*Task to carry out:*
Quote the Jetson VPI forum post word for word, beginning at the words "This is problematic" and stopping after "i=0; i<numPoints; i++)".

VPI: Unable to write to VPI_ARRAY_TYPE_U8 on jetson device

Hello,

I think I may have found a bug. I was lightly modifiying the pyramidal LK optical flow example to track points between current and previous frames following this tutorial:

https://docs.nvidia.com/vpi/2.1/sample_optflow_lk.html

When I execute this on an x86 machine I get no problems using VPI 2.0 or VPI 2.2 however on a jetson NX ( 5.0.2 using an ngc container version 35.1) in a l4t-jetpack container using VPI 2.1.6 I cannot write to the status array at the end of my function ready for the next loop.

This is problematic as the status array is a VPI_ARRAY_TYPE_U8 (8-bit array) indicating 0 or 1 if the point is tracked or not. For the next frame all values need to be set back to 0 so all new incoming points are tracked.

However, I cannot write 0 to the status array for the new incoming points. I try like this:

    VPIArrayData statusBuff; 
    CHECK_VPI(vpiArrayLockData(featStatus, VPI_LOCK_WRITE, VPI_ARRAY_BUFFER_HOST_AOS, &statusBuff));

    uint8_t* featStatusArray = (uint8_t*)statusBuff.buffer.aos.data;

    for (int i=0; i<numPoints; i++)
    {
        featStatusArray[i] = 0; 
    }

    CHECK_VPI(vpiArrayUnlock(featStatus));

And also memsetting the pointer like this:


    memset(featStatusArray, 0, maxCorners);

On an x86 machine the array is written to, on a jetson device it is not so remains 1, etc. which means the coordinate at that index position is no longer tracked. A memset function in the VPI API would be very useful.

I have no problems writing or reading to arrays of type VPI_ARRAY_TYPE_F32 but need a VPI_ARRAY_TYPE_U8 for the status as shown here: VPI - Vision Programming Interface: Pyramidal LK Optical Flow

Please could you describe to me whether this is a bug or I am doing something wrong. Equally, if someone could give me more information if I need different backend settings, etc due to the different memory layout (shared CPU and GPU memory) compared to an ordinary PC.

*Data lines:*

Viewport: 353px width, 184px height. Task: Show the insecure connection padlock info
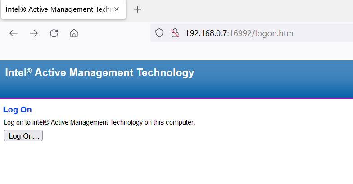[175, 33]
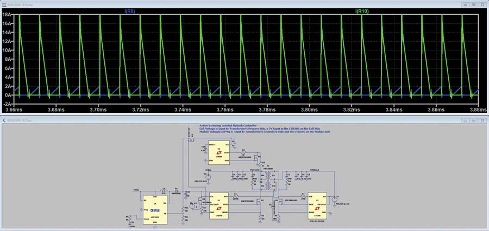Click the I(R10) trace label

tap(363, 11)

*Solution to this task:*
This is problematic as the status array is a VPI_ARRAY_TYPE_U8 (8-bit array) indicating 0 or 1 if the point is tracked or not. For the next frame all values need to be set back to 0 so all new incoming points are tracked.

However, I cannot write 0 to the status array for the new incoming points. I try like this:

    VPIArrayData statusBuff; 
    CHECK_VPI(vpiArrayLockData(featStatus, VPI_LOCK_WRITE, VPI_ARRAY_BUFFER_HOST_AOS, &statusBuff));

    uint8_t* featStatusArray = (uint8_t*)statusBuff.buffer.aos.data;

    for (int i=0; i<numPoints; i++)